» **Цель задания 1**: Назовите всех реальных людей, которые упомянуты в отрывке о «Медее» Пазолини, без мифологических персонажей.
» **Цель задания 2**: Выпишите из отрывка о фильме Пазолини дословно часть, начиная со слов «Здесь выступает собственно» и заканчивая словами «в Гефсиманском саду).».

======== Отрывок ========

Здесь выступает собственно искусство кино, в его непереводимой и незаменимой словом специфике, которой так богаты фильмы другого гениального итальянского режиссера Федерико Феллини. Обыденное, домашнее и привычное показано Пазолини как великая тайна. Удивительно и то, что центральные сцены этого продуманного, выстроенного и интеллектуального кино оказываются сценами, находящимися вне всякого окончательного понимания, и таким образом служат мощным контрапунктом к самой идее выстроенности. Режиссер показывает, что истинное событие никогда не находится в руках человека, оно приходит и уходит, и все, что тот может сделать, – ждать, сохранять вертикальное положение, как говорят философы, бодрствовать, что всегда было самым трудным испытанием (апостолы и те уснули в Гефсиманском саду).
Даже если оценивать только психологический аспект, так называемое “воздействие” фильма на зрителя, или изображение некоего “личностного конфликта”, то Пазолини добивается многого с помощью минимума средств, потому что он действует поверх психологии, обращаясь не к механизмам аффективной реакции, а к глубинным основам бытия – к любви и смерти, полемизируя таким образом с Еврипидом, у которого мы видим психологический казус, и уж тем более с Сенекой, чья история Медеи превращается в юридический казус, криминальную хронику. Выделим основную мысль нашего анализа: Пазолини не выступает в роли судьи. Быть может, поэтому в его фильме отсутствует основной элемент трагедии – хор (за исключением “еврипидовской версии”). Если его предшественники выставляют нам аргументы и сами выносят решение (хотя античному автору хорошо известно, что высший суд не дело рук человека), то Пазолини отказывается от морали суда и переходит от традиции и опыта к тому, что не имеет прецедента. Это более высокий уровень понимания, отсюда видны совсем другие герои. Ревность может оказаться всего лишь психологической проекцией другой реальности, необязательной чертой образа Медеи. Пазолини, на наш взгляд, последовательно освобождает трагедию Медеи от темы ревности, элементы которой практически отсутствуют не только в образе главной героини, но и в сюжете. Одновременно Пазолини полемизирует и с мифом, в котором Медея несколько раз очищается от скверны убийства с помощью священных ритуалов. Так, на острове своей тетки Кирки (Цирцеи)15 она получает прощение за убийство брата, после смерти детей еще раз проходит через этот ритуал и затем, уже будучи замужем за Эгеем, замышляет новое преступление. Здесь время циклично, а человек неизменен. Смерть мифологического героя “мыслится как неокончательная, остается надежда на возвращение из царства мертвых, оживление в будущем” [10:228]. М.К Мамардашвили писал, что в архаическом сознании раскаянье и преображение невозможно и смысл никогда не извлекается из совершенных поступков [9]. Пазолини не может принять недостаточное осмысление того, что произошло в рамках мифа, он разворачивает свою историю как линейную и ставит в ее финале огненную точку.

======== Данные ========

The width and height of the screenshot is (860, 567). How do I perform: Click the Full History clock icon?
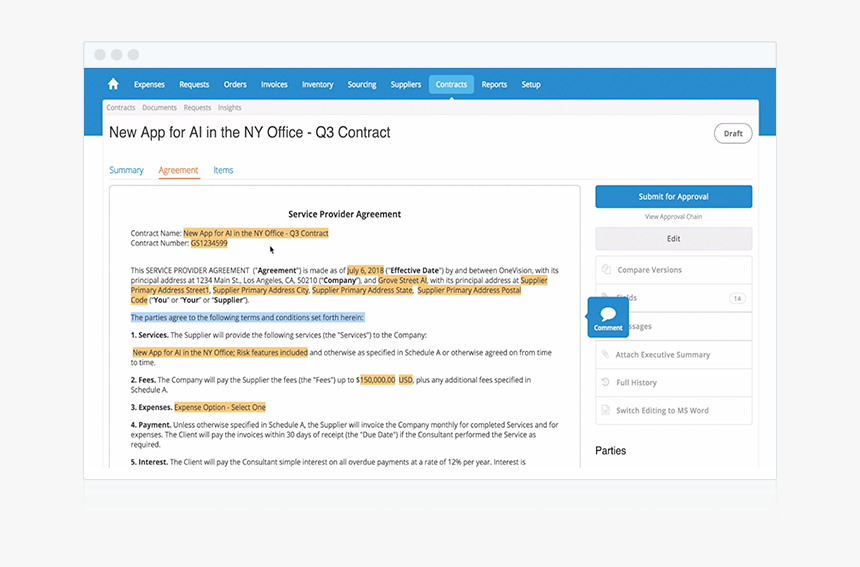pyautogui.click(x=605, y=383)
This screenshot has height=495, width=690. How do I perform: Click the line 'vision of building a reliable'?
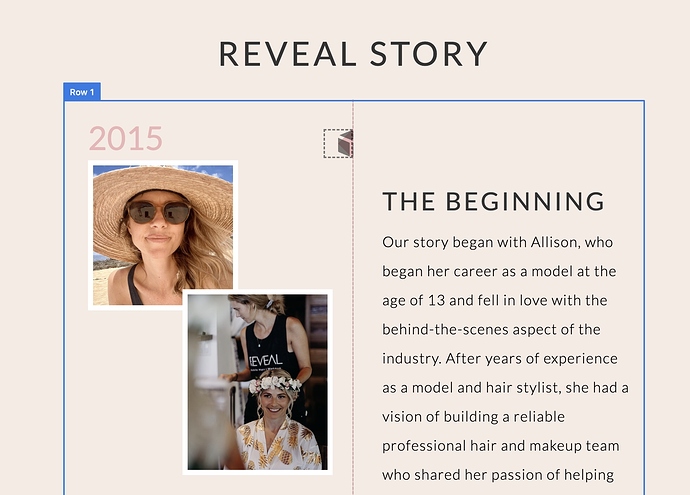(473, 417)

========

» **Полный ответ 1**: Федерико Феллини, Пазолини, Еврипид, Сенека, М.К Мамардашвили

» **Полный ответ 2**:
Здесь выступает собственно искусство кино, в его непереводимой и незаменимой словом специфике, которой так богаты фильмы другого гениального итальянского режиссера Федерико Феллини. Обыденное, домашнее и привычное показано Пазолини как великая тайна. Удивительно и то, что центральные сцены этого продуманного, выстроенного и интеллектуального кино оказываются сценами, находящимися вне всякого окончательного понимания, и таким образом служат мощным контрапунктом к самой идее выстроенности. Режиссер показывает, что истинное событие никогда не находится в руках человека, оно приходит и уходит, и все, что тот может сделать, – ждать, сохранять вертикальное положение, как говорят философы, бодрствовать, что всегда было самым трудным испытанием (апостолы и те уснули в Гефсиманском саду).